> [Task inputs]
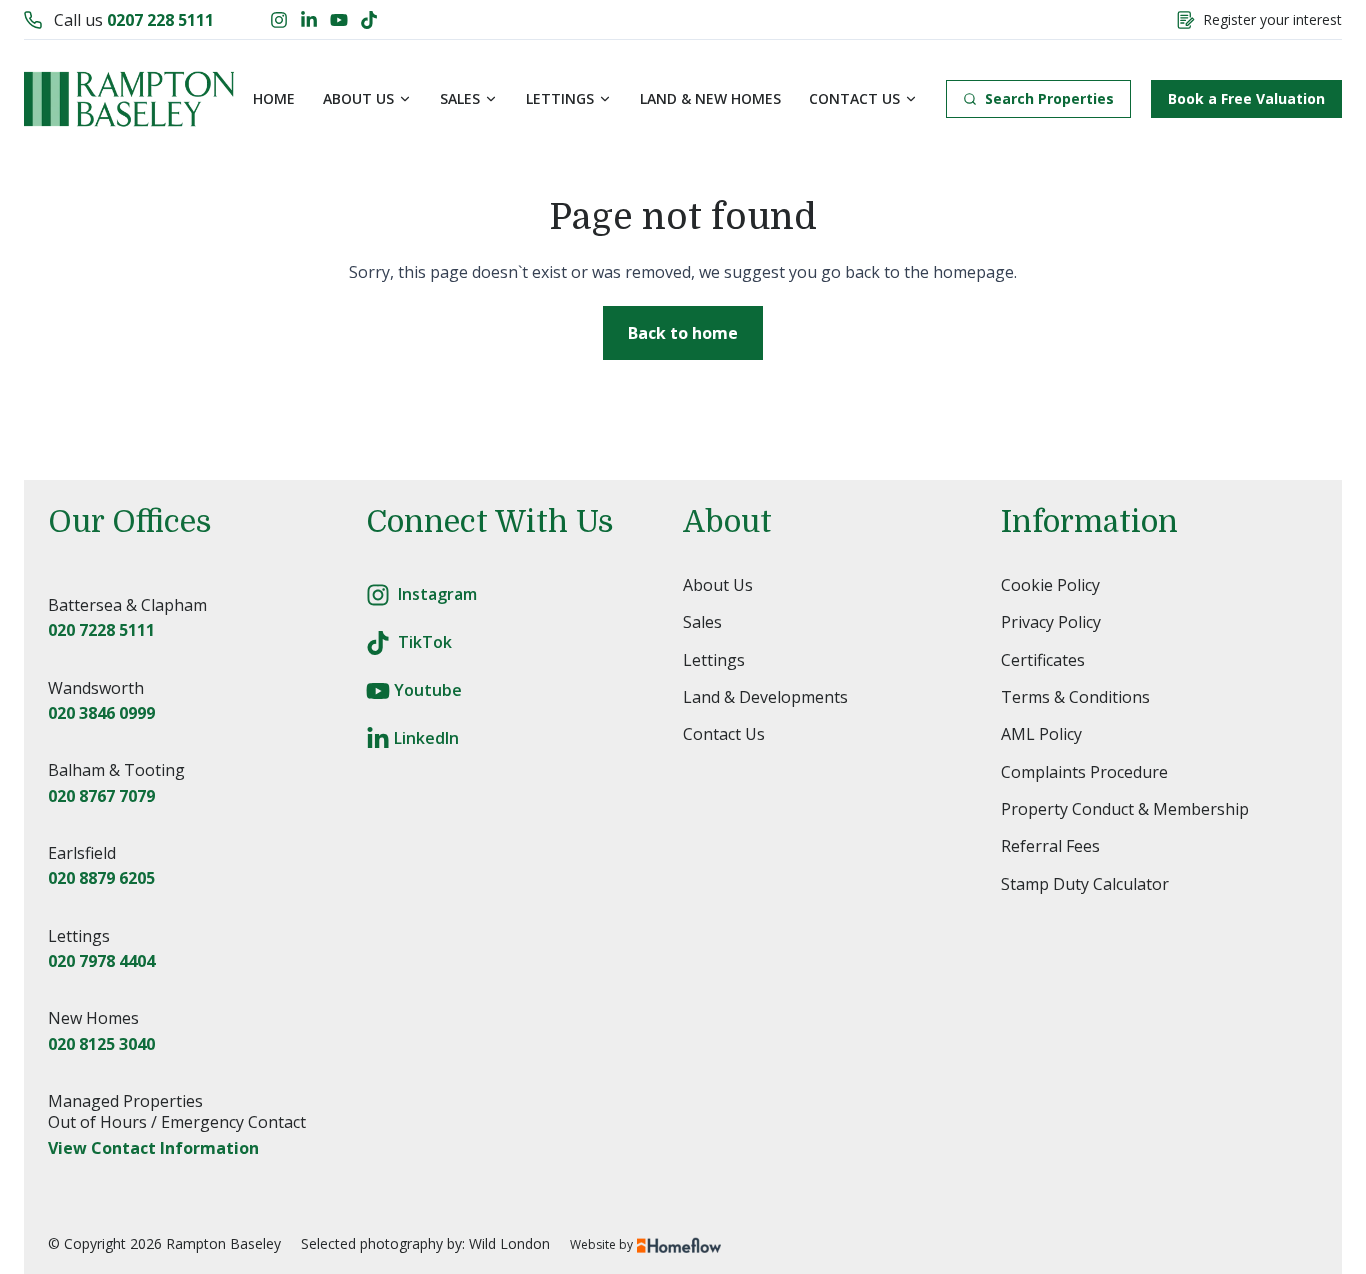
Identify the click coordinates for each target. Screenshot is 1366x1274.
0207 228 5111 (160, 20)
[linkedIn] (378, 739)
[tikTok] (378, 643)
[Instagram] (279, 20)
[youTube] (378, 691)
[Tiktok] (369, 20)
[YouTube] (339, 20)
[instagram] (378, 595)
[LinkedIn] (309, 20)
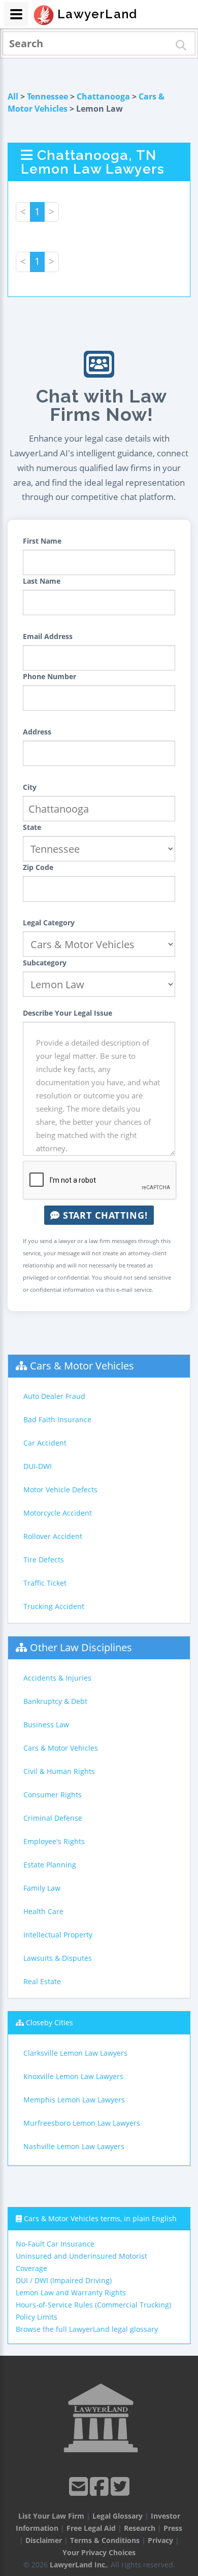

> [Required action] Line by line, write out the material above exactly, with no images.

> [Result]
Identify the click coordinates for each target. Screenshot is 1366x1274.
0207 228 5111 (160, 20)
[linkedIn] (378, 739)
[tikTok] (378, 643)
[Instagram] (279, 20)
[youTube] (378, 691)
[Tiktok] (369, 20)
[YouTube] (339, 20)
[instagram] (378, 595)
[LinkedIn] (309, 20)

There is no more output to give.